###################
Adding a new module
###################

Please use the template for adding a new benchmarking module.

Here we provide a comprehensive overview of how to set up a new module in ProteoBench


Naming convention
=================

We suggest to understand the following terms as they are crucial components:

    **Module**: All code and definitions for creating and comparing benchmarks of a new data type

    **Intermediate data structure** (`DataFrame`): Data structure needed for the calculation of the `datapoint`. It contains
    the transformed and annotated data of an uploaded data file.

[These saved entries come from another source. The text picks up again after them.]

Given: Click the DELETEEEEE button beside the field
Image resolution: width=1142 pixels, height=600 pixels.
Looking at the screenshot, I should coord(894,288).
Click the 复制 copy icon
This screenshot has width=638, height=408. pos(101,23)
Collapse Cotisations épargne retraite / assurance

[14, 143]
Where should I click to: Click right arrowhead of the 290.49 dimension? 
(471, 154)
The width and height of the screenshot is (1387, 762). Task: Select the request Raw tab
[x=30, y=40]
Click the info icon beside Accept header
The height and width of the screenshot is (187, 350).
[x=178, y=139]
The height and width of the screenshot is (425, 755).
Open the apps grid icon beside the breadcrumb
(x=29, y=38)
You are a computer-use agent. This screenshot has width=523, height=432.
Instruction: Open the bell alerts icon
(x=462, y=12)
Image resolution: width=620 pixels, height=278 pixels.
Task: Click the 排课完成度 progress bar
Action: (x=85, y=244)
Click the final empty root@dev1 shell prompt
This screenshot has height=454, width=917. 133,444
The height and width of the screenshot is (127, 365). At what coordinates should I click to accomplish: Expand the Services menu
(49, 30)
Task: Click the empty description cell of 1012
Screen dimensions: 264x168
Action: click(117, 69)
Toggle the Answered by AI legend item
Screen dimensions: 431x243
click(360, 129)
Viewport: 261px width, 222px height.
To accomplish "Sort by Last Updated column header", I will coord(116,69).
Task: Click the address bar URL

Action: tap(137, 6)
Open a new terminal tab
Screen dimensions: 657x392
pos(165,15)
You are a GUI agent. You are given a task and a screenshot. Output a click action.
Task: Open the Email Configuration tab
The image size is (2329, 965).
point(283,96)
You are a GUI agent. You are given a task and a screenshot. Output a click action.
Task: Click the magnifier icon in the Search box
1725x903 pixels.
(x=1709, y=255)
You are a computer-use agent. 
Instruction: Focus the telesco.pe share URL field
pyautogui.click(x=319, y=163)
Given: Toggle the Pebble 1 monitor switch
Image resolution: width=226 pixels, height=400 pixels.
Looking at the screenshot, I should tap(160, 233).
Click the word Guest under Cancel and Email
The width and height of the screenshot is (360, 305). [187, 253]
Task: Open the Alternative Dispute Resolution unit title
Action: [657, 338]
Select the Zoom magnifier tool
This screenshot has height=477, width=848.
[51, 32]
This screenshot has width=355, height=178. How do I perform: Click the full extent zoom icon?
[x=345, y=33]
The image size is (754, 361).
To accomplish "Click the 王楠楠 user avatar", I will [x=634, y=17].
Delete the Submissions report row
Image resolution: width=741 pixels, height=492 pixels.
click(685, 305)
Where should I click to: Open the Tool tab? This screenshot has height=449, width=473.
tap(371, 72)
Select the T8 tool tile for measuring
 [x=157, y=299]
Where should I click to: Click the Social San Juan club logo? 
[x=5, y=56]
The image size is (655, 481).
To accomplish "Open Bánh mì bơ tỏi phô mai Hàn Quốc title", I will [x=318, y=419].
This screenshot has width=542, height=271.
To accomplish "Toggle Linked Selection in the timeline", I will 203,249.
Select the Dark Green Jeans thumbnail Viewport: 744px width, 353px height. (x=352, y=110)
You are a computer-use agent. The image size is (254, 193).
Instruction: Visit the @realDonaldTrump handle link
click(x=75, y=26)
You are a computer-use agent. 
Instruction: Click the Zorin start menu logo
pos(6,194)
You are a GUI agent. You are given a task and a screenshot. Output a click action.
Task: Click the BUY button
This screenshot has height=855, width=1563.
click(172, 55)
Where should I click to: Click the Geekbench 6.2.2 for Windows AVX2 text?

    **Datapoint**: Metadata and benchmarking metrics for a given data set. A `datapoint` is the
    data needed for the benchmarking and should also be represented by a json object.


Programmatic structure
======================

The modules are located in the `proteobench/modules <https://github.com/Proteobench/ProteoBench/tree/main/proteobench/modules>`\_ directory. We separated the benchmarking modules into a different steps
that allow for a more modular and portable implementation.

**Backend**

Each module implementation should contain the following classes:

1. :func:`~proteobench.modules.template.module.Module` contains the main functions reading the and processing the uploaded data set, generating the _intermediate_ structure and creating the _datapoint_, as well as adding it to our collection of _datapoints_.
2. :func:`~proteobench.modules.template.parse.ParseInputs` interfaces with the Streamlit interface providing formatting parameter definitions to create a standardized format from the uploaded files with respect to the given file format (e.g. MaxQuant output file)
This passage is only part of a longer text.